Offerman is a retired consultant, facilitator, and trainer. She and her husband have lived in Salem since 2014.
Dear Morgan Griffith:
All Americans, regardless of political party, are concerned about their own financial well-being and the health of the financial system they are leaving their children. In other words, their pocketbooks. As a Ninth District resident, I am calling on you to help protect the financial health of the district and the country and to help ensure our continuing recovery from the financial turmoil that erupted in the Great Recession of 2007-2009.
How do I suggest you do that? I suggest you resist the retrograde goals of the Trump agenda and ask yourself before every vote: “Party aside, will my intended vote truly help the pocketbooks of Virginians and of all ordinary Americans, now and in the long-run?”
In your response to the president’s address to the joint Chambers of Congress, you said that you agreed with the vision the president laid out, and with the president’s goals, “… to fulfill America’s potential and to help Americans in need.” Now, these are just superficial statements — sunny, rosy, nice to hear clichés — until you dig into what they might really mean for Virginians and, indeed, for all ordinary Americans.
In February, the president signed the “Executive Order on Core Principles for Regulating the United States Financial System.” It called for huge reductions of regulations and asked for a special briefing on how to streamline financial regulations. Clearly, one of the paths this president sees to fulfilling America’s potential is through deregulation of the financial sector, gutting those restrictions that were put in place specifically to avoid recreating the conditions that had caused the Great Recession.
This might be good for the president himself and for the billionaires in his cabinet; but, Griffith, I want you to ask yourself, “Party aside, will weakening financial regulations truly help the pocketbooks of Virginians and of all ordinary Americans, now and in the long-run?”

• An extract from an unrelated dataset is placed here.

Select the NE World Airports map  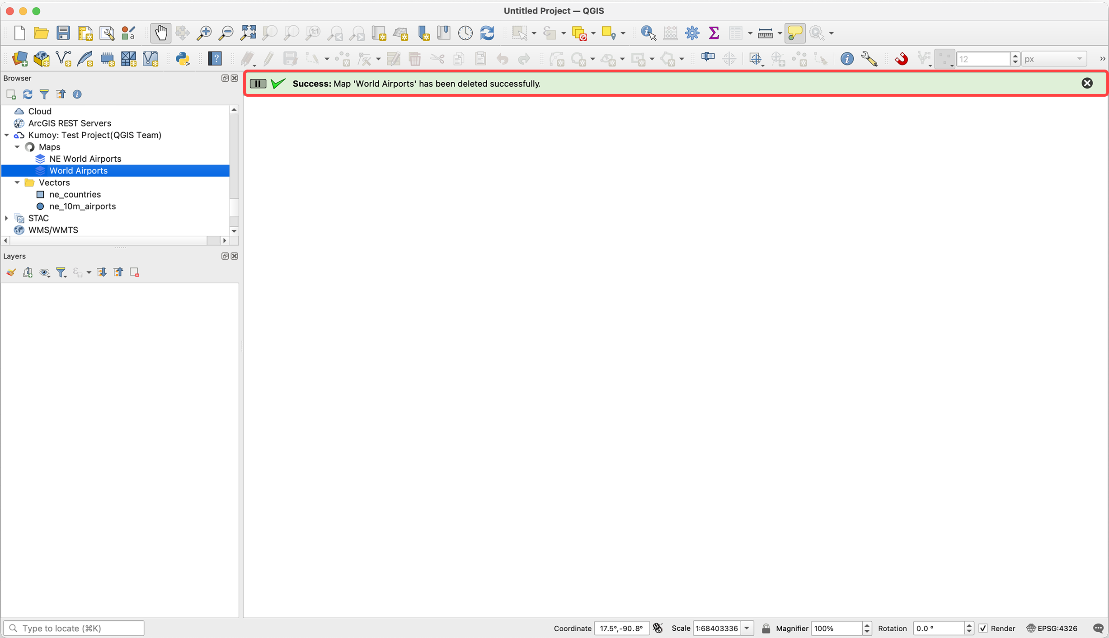(85, 159)
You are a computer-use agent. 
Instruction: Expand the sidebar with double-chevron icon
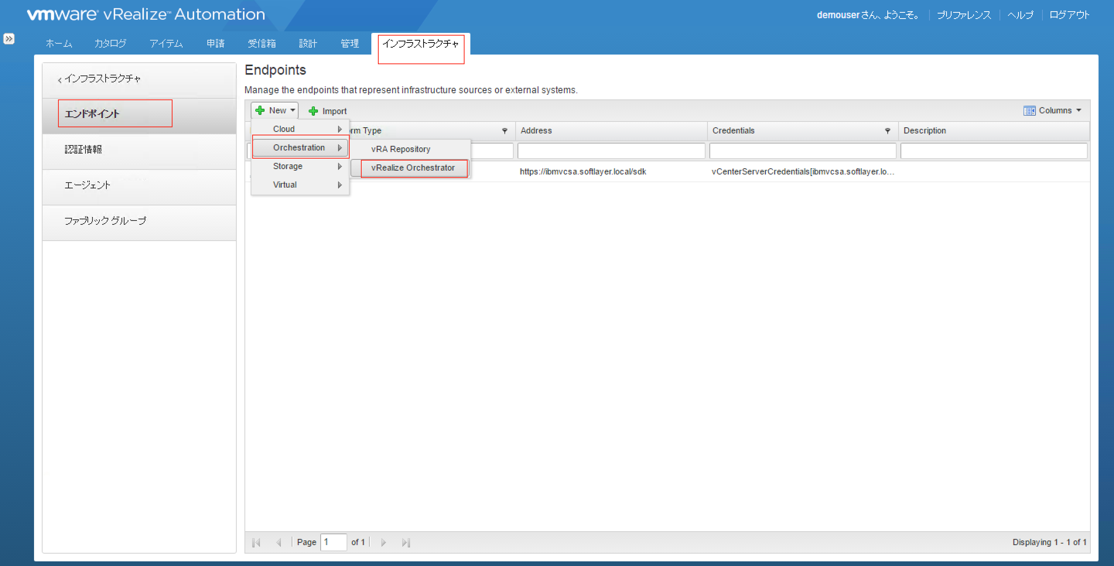coord(9,39)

One specific target of the financial regulation streamlining that the president wants, is the relaxation or elimination of all or parts of the Dodd-Frank Wall Street Reform and Consumer Protection Act. The provisions of this law are intended to protect consumers from the sub-prime mortgage lending, aggressive credit card marketing, and predatory investment practices that helped to cause the financial crisis. The new Treasury Secretary, Steven Mnuchin, for seventeen years was an investment banker and CIO at Goldman Sachs, one of the Wall Street firms that created some of those predatory practices and that emerged unscathed from the crisis, even as thousands of ordinary borrowers across the country defaulted on their mortgages and/or declared bankruptcy. Virginia’s own foreclosure rate was sixteenth in the nation in 2009, as reported by RealtyTrac.
Griffith, before voting to relax Dodd-Frank, please ask yourself: “Will voting to relax Dodd-Frank truly help the pocketbooks of Virginians and of all ordinary Americans, now and in the long-run?”
Within Dodd-Frank, some lawmakers are already taking aim at the Consumer Financial Protection Bureau (CFPB). Weakening or eliminating the CFPB would, indeed, provide banks and other financial institutions with the ability to market more aggressively, leading to increased moneymaking opportunities for them. On the other side, however, the risk is that consumers would become vulnerable to the deceptive practices observed in the past, while at the same time having fewer protections at their disposal.
So, Griffith, before voting to weaken or eliminate the CFPB, please ask yourself: “Will voting to weaken or eliminate the CFPB truly help the pocketbooks of Virginians and of all ordinary Americans, now and in the long-run?”
Thank you for your attention and for seriously considering my request to rise above party politics to put the welfare of the citizens first.